Music Intervention Leads to Increased Insular Connectivity and Improved Clinical Symptoms in Schizophrenia
Schizophrenia is a syndrome that is typically accompanied by delusions and hallucinations that might be associated with insular pathology. Music intervention, as a complementary therapy, is commonly used to improve psychiatric symptoms in the maintenance stage of schizophrenia. In this study, we employed a longitudinal design to assess the effects of listening to Mozart music on the insular functional connectivity (FC) in patients with schizophrenia. Thirty-six schizophrenia patients were randomly divided into two equal groups as follows: the music intervention (MTSZ) group, which received a 1-month music intervention series combined with antipsychotic drugs, and the no-music intervention (UMTSZ) group, which was treated solely with antipsychotic drugs. Resting-state functional magnetic resonance imaging (fMRI) scans were performed at the following three timepoints: baseline, 1 month after baseline and 6 months after baseline. Nineteen healthy participants were recruited as controls. An FC analysis seeded in the insular subregions and machine learning techniques were used to examine intervention-related changes. After 1 month of listening to Mozart music, the MTSZ showed increased FC in the dorsal anterior insula (dAI) and posterior insular (PI) networks, including the dAI-ACC, PI-pre/postcentral cortices, and PI-ACC connectivity. However, these enhanced FCs had vanished in follow-up visits after 6 months. Additionally, a support vector regression on the FC of the dAI-ACC at baseline yielded a significant prediction of relative symptom remission in response to music intervention.
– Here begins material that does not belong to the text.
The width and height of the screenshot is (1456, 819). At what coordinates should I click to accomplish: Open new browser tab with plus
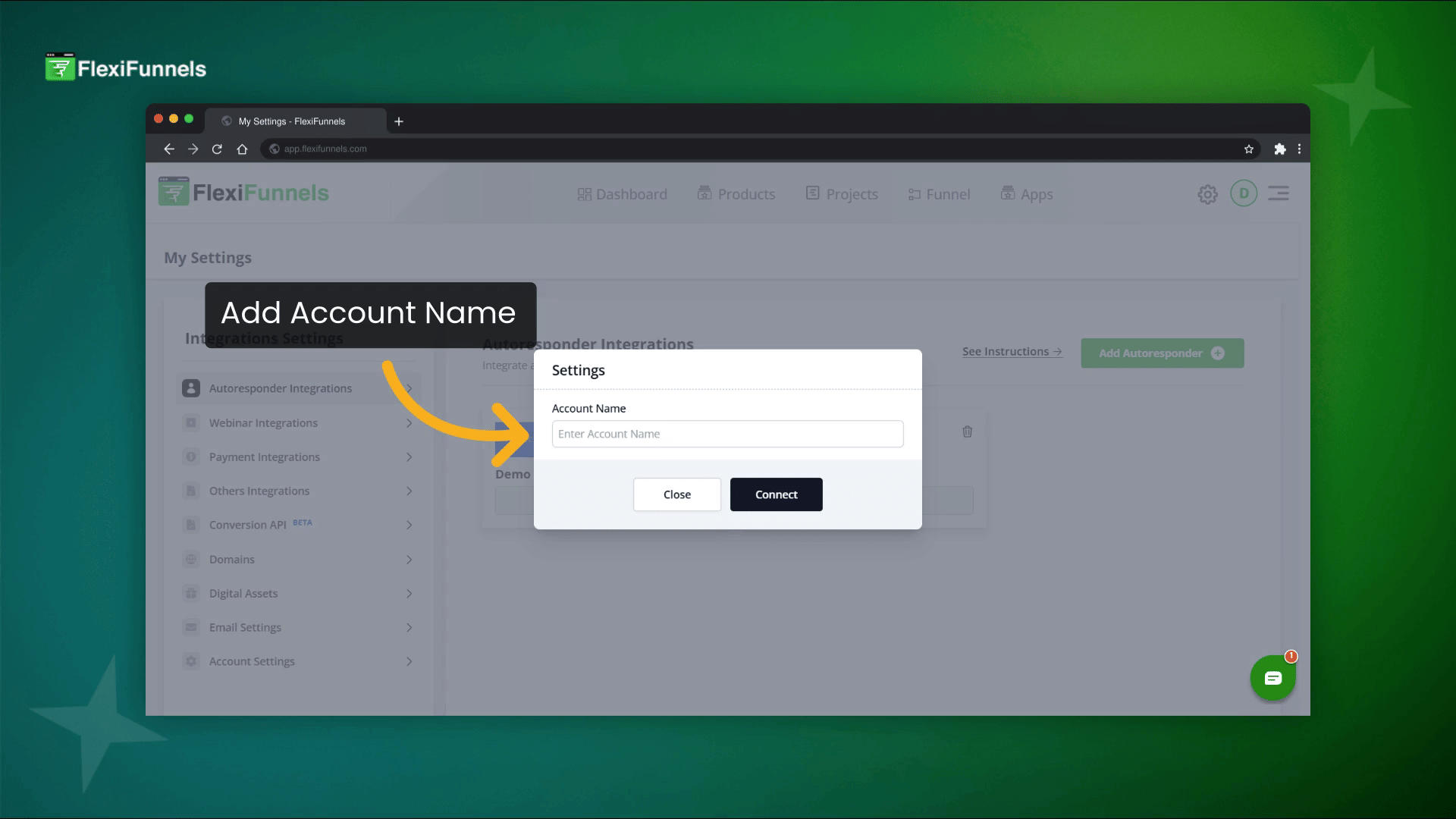[399, 121]
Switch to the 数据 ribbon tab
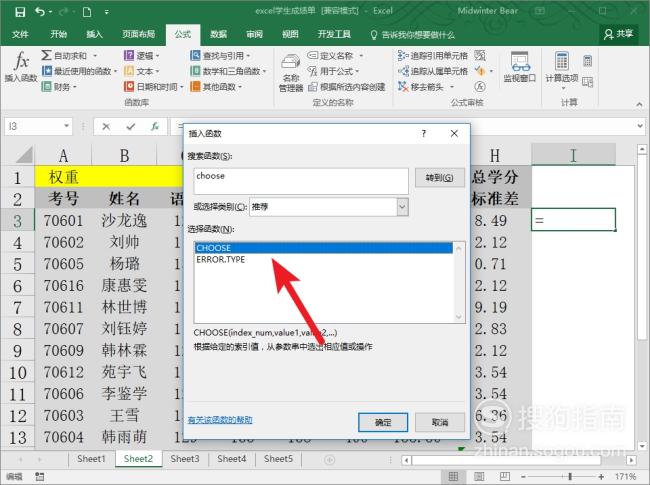 tap(218, 33)
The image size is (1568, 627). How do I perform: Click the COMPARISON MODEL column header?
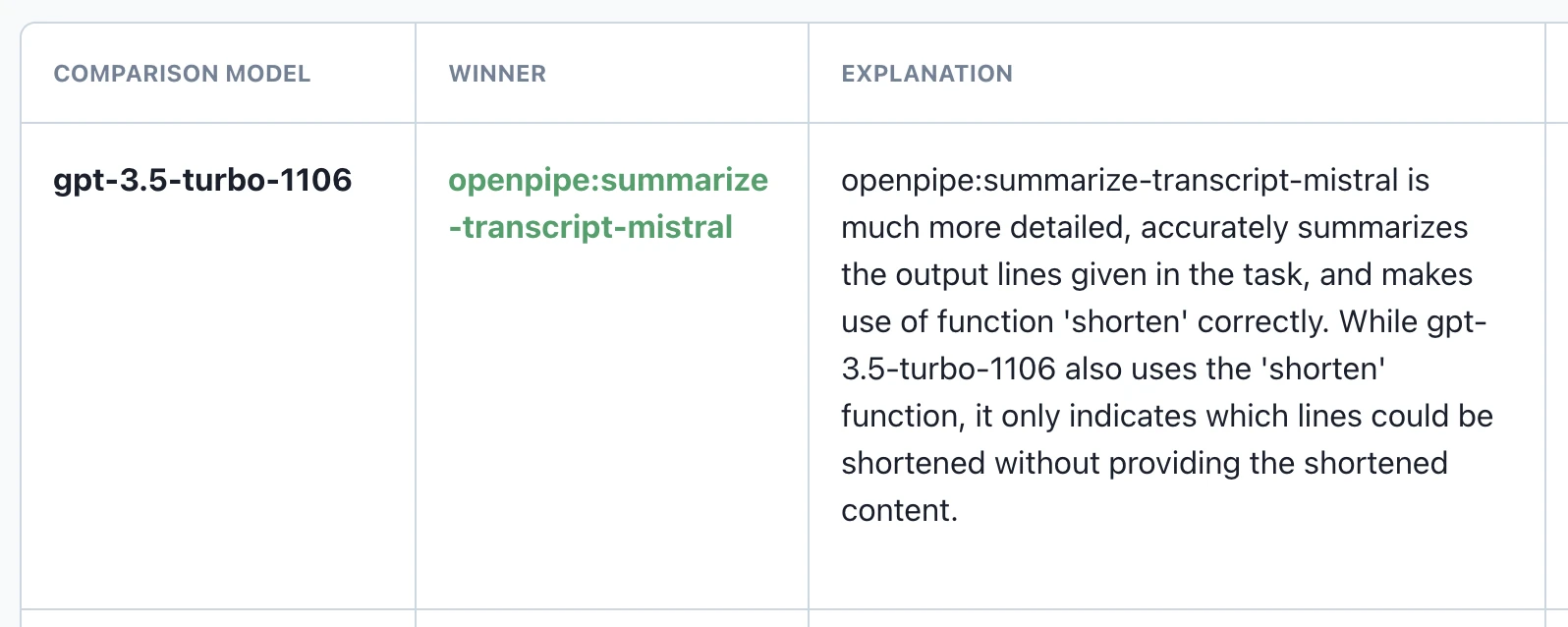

Furthermore, the validation analyses revealed that 1 month of music intervention could facilitate improvement of the insular FC in schizophrenia. Together, these findings revealed that the insular cortex could potentially be an important region in music intervention for patients with schizophrenia, thus improving the patients' psychiatric symptoms through normalizing the salience and sensorimotor networks.